After attending Mom’s memorial service in Florida last week, I spent a few days at a beach condo belonging to friends. Every morning I headed to the shore and went for a walk before it got too hot.

This is the same beach I used to run along when I was a high school student and on the swim team. Now I am 60 years old and prefer to walk, but I still enjoy the feel of the waves lapping my feet.

Instead of a high school swimmer wondering where I will go to college, I am wondering what I should do with the final third of my life.



As I stood at the shoreline contemplating this question, my future felt devoid of purpose for the first time in my life.

Thinking of our lives in stages is nothing new. Since I’ve lived a simple life, I broke mine into three.



The first third was zero to 30. The second was 30 to 60. And I am hopeful that the final third of my life will be from age 60 to 90.

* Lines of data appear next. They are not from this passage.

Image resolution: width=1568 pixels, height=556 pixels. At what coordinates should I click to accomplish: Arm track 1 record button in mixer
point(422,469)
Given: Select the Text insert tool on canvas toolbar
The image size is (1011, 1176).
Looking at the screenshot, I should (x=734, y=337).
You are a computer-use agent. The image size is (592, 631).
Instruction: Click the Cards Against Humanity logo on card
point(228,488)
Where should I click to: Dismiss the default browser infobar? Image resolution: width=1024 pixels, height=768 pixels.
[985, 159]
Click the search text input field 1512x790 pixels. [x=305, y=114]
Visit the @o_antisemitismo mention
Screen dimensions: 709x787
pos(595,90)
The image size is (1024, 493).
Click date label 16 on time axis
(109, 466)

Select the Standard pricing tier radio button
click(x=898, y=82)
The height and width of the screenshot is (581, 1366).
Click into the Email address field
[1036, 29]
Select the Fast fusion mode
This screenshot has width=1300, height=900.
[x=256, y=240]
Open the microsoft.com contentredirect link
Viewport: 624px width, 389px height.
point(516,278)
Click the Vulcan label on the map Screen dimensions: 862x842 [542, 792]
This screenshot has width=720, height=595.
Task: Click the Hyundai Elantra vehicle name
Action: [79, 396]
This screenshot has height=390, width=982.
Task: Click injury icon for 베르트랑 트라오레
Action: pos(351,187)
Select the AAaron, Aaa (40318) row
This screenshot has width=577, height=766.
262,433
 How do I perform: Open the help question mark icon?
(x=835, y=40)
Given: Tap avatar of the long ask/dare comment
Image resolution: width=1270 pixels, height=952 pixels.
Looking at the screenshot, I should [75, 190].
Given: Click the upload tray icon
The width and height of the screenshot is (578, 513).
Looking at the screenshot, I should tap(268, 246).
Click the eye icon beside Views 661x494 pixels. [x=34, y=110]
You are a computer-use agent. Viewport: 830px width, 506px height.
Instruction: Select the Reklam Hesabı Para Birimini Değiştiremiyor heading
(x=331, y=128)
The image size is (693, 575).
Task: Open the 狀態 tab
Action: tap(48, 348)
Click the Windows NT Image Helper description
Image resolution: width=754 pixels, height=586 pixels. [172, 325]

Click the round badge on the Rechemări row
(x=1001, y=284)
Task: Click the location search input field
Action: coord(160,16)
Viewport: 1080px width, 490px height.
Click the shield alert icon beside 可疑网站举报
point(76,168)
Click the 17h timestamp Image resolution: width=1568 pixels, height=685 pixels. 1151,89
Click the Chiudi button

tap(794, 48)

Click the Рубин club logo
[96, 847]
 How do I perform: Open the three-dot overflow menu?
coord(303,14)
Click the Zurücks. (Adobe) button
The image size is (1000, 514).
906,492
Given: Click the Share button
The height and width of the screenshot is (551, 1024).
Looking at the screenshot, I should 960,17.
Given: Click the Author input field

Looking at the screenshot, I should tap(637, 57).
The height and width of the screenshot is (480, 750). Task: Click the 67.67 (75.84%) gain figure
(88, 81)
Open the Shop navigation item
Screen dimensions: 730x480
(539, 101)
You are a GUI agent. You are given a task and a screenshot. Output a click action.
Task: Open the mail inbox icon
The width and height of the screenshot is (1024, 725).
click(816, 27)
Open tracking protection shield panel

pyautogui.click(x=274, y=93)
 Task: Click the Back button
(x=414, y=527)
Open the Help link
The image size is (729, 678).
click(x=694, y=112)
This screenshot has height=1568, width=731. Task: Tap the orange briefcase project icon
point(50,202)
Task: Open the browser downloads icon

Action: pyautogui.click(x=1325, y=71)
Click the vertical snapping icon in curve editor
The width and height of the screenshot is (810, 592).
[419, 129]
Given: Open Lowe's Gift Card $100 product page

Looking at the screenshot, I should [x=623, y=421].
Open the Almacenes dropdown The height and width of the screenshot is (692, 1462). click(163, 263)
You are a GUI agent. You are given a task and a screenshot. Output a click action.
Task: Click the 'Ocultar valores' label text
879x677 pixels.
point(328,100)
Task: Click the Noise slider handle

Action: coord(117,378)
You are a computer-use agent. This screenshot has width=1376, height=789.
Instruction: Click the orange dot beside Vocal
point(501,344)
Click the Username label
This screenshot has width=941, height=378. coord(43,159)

The first 30 years were filled with the traditional activities of growing and going to school and then off to university and starting a career.

It was a time of discovery, everything done for the first time. Lack of maturity was often overlooked and allowances made in the name of learning experience, such as the first time I drank the bane of every teenager, rum and coke.

This was the age of limitless possibilities when we could still be astronauts or doctors or firefighters or presidents. This was the age when I moved to New York with a peacock blue suitcase, a reservation at the Y and a dream to work on Wall Street.

The next 30 years were all about being an adult, growing up not physically but emotionally and psychologically, maturing I suppose is a better word. In this middle time, we had families to care for and a new generation to raise as we pursued our careers.

Suddenly or gradually we discovered our limitations and that we were no longer the center of the universe. In my case after eight years on Wall Street and living in New York, one morning riding the subway to work I realized I no longer wanted the job or the city.

If this period of discovering our limitations is disappointing it can also be a time of grace. We trade our fearless selfishness of youth for rounded edges of humility and compassion which make it easier to draw closer to others.

Standing now at the threshold of my 60th year and looking towards the horizon, I am wondering what to do with myself. And maybe this is more common then I imagine. My empty nest is because my mother has passed away and for years she was the person I cared for most in the world.

But others my age might be facing a similar emptiness of children who have launched their own careers and families or who now find themselves alone through divorce or becoming widowed. Perhaps a career that defined both our identity and our time is no longer either.

Two examples of women who continue to pursue their passions after the age of 70 immediately came to mind. I have interviewed both women in this column in years past. I asked them about pursuing their passions after the age of 60 and how that pursuit may reflect their walk of faith.

Maggie Ducayet founded Summit in Honduras, an organization that brings the resources of Summit County to those in need in Honduras.

“I am working with a Franciscan monk in Honduras supporting his work to make a difference in the lives of young people with drug addiction,” said Ducayet. “He says that how he deals with addiction is by ‘loving the addict.’  His treatment is to offer unconditional love! I love that!”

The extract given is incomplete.